Rice is grown from tropical lowlands (200 m) in the south up to elevations as high as 2700 m in the north. Because of Bhutan’s rugged topography, rice fields are generally terraced. To encourage farmers to cultivate rice, His Majesty the King of Bhutan has gifted 5 acres of land to needy ones to practice subsistence farming.

Like the rice terraces of Bali that attract hundreds of tourists, the rice terraces near the most important landmark in the capital city of Thimphu namely Tashichodzong is the most photographed rice terrace in Bhutan. According to the locals, The land is given on lease to the farmers by the monarch to grow paddy without having to pay anything as compensation. The rice grown in the field is red rice.

These days, farmers are harvesting paddy around the vicinity. Most of the farmers working on the field are women from the eastern part of Bhutan. Out of curiosity reporter asked if the farmers migrated to the west in the capital city to work, many said they were housewives. For some of them, they have been working on the paddy field as seasonal labor for ages.

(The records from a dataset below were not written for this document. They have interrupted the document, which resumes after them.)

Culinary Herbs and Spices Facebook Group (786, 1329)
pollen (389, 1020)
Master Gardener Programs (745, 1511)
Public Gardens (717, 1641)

In a day, the labors are fed three meals with refreshments and local alcohol to the end of the day. Most of the farmers out in the field are loud with flamboyant characters. Imagine yourself harvesting paddy with your jovial neighbors, gossiping about the newly married couple in the village, having packed lunch, drinking local booze to keep you high and energetic. Singing to the rhythm of the wind and teasing man who passes by the field to quench your thirst by buying you bottles of alcohol.

The day slips in sharing only laugher and joy. The workplace like a playground and that is exactly why farmers at the paddy field though under the basking sun are seen as happy and full of energy.

In Bhutan, the paddy is mostly harvested thus the manpower plays a crucial role in paddy cultivation and harvest. If one wishes to experience the farmer's life in Bhutan, we recommend you to tuck your sleeves, put on gumboots and join the farmers in the field. This will be the most memorable experience of one's life in one season, the autumn season in Bhutan.